Themenwechsel. Die norwegische Zeitung VERDENS GANG geht auf ein mit Künstlicher Intelligenz erzeugtes Video ein. Darin liegen US-Präsident Trump und Israels Premier Netanjahu an der "Gaza-Riviera" in der Sonne: "Trump hat das Video als vorläufigen Gipfel der Geschmacklosigkeit selbst in seinem Netzwerk ‚Truth Social‘ gepostet. Nicht einmal seinen Anhängern gefällt es, und manche bitten ihn darum, es zu entfernen. Vermutlich spüren sie, dass es ihren Helden in ein negatives Bild rückt. Gaza wird in dem Film von einem Ruinenhaufen zu einem Ferienresort mit Party, Bauchtanz, Wolkenkratzern und viel Gold – nicht zuletzt in Form einer goldenen Statue von Trump. Er hat davon fabuliert, dass die USA Gaza übernehmen und eine Riviera im Nahen Osten errichten wollen. Die Palästinenser sollen ihm zufolge in andere Länder umziehen – ganz so, als würde es sich dabei um ein realistisches Szenario und nicht etwa um eine ethnische Säuberung handeln. Das Video könnte Teil einer anderen bekannten MAGA-Strategie sein, nämlich die Aufmerksamkeit von anderen heiklen Themen abzulenken", vermutet VERDENS GANG aus Oslo.
Die spanische Zeitung LA VANGUARDIA aus Barcelona schätzt: "Die Verbreitung von 'Fake News' und die Verwendung von manipulierten Videos mit Bildern, die mit Hilfe von Künstlicher Intelligenz erstellt wurden, machen uns zunehmend unempfindlich gegenüber jeglicher Überraschung. Heute ist alles möglich. Doch es gibt keine Entschuldigung für die obszönen Grenzen, die das Team von Donald Trump überschritten hat."
Es folgen Stimmen zur politischen Lage in Deutschland nach der Bundestagswahl. Die türkische Zeitung KARAR erläutert mit Blick auf die zu erwartende Koalition: "Eine Regierung mit einer schwachen SPD unter der Kanzlerschaft von Friedrich Merz, der keine ernsthafte politische Erfahrung hat und einst von der ehemaligen Bundeskanzlerin Angela Merkel aus der Politik gedrängt wurde, wird keine sehr starke sein. Das gilt vor allem wenn man bedenkt, dass die Unionsparteien selbst in den eigenen Reihen Probleme haben. Unter diesen Umständen erscheint es unwahrscheinlich, dass die neue Regierung die vierjährige Legislaturperiode ohne Neuwahlen übersteht.
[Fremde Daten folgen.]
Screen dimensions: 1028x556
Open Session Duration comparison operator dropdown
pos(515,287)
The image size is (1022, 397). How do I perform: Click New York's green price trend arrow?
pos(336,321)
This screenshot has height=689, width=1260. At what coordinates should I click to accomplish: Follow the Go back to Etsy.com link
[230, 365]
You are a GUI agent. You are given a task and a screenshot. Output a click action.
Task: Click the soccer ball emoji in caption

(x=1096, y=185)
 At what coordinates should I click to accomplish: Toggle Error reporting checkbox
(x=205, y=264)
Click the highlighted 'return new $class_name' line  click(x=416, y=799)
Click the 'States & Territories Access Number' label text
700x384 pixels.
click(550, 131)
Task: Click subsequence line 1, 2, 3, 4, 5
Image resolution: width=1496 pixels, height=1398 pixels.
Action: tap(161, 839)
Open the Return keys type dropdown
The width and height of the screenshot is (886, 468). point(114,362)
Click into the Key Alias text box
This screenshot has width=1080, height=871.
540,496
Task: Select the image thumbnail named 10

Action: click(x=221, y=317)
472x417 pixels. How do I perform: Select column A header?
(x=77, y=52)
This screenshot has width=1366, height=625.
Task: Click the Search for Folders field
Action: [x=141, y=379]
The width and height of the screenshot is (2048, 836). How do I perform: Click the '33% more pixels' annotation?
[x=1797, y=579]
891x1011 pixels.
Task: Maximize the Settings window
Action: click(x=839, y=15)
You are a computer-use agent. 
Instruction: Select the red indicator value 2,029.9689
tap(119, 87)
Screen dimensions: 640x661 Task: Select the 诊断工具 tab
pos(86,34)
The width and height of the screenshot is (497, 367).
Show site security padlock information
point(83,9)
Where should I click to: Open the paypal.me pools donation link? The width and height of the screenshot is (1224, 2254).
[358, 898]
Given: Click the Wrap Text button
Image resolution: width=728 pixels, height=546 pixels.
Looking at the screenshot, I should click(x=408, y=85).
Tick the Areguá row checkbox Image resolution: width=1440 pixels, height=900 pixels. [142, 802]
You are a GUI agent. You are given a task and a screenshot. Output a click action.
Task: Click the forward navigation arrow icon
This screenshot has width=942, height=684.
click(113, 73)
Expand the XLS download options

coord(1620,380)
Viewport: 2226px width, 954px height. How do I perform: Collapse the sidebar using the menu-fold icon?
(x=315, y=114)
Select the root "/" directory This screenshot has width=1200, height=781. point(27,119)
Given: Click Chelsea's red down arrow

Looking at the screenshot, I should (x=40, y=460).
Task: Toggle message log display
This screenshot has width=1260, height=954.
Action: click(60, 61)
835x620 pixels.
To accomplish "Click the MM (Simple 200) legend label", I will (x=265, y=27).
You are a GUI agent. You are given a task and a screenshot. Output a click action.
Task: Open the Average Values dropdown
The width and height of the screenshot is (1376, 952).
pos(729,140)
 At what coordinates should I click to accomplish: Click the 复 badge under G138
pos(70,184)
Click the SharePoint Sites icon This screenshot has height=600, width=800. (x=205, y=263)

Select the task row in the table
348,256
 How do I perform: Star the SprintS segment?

Diese Situation begünstigt die AfD. Mit anderen Worten: Sowohl eine Regierung, die weit davon entfernt ist, radikale Entscheidungen für Deutschland zu treffen, als auch eine Koalition, die alle Differenzen und Kompromisse überwindet, werden der AfD zugutekommen", kommentiert KARAR aus Istanbul.
Der Schweizer TAGES-ANZEIGER aus Zürich hebt hervor: "Dass Friedrich Merz, der christdemokratische Wahlsieger, Weidels ausgestreckte Hand zu einer gemeinsamen Regierung ausschlagen würde, hat in der AfD niemanden überrascht. Für Weidel und ihre Leute startet deswegen jetzt das Projekt 2029: Bei der nächsten Wahl will die AfD CDU und CSU als stärkste Partei ablösen und selbst das Kanzleramt erobern - mit Alice Weidel. Man müsse nur die Zeit für die AfD arbeiten lassen, glauben Weidels Leute. Das Volk habe Mitte-Rechts gewählt, bekomme jetzt mit CDU, CSU und SPD aber erneut 'linke Politik'. Das werde den Unmut weiter wachsen lassen. Der Erfolg verleiht der Partei im Bundestag erheblich mehr Einfluss. Noch viel wichtiger für die AfD ist, dass sie vom Staat künftig doppelt so stark unterstützt wird wie bisher - dabei geht es um Dutzende Millionen Euro im Jahr. Nach ihrem dritten Einzug in den Bundestag muss der Staat nun auch eine AfD-nahe Stiftung mit zweistelligen Millionenbeträgen finanzieren: Sie soll zu einem Labor rechter Ideologie und einer Kaderschmiede der Partei werden." Das war zum Ende der internationalen Presseschau der TAGES-ANZEIGER.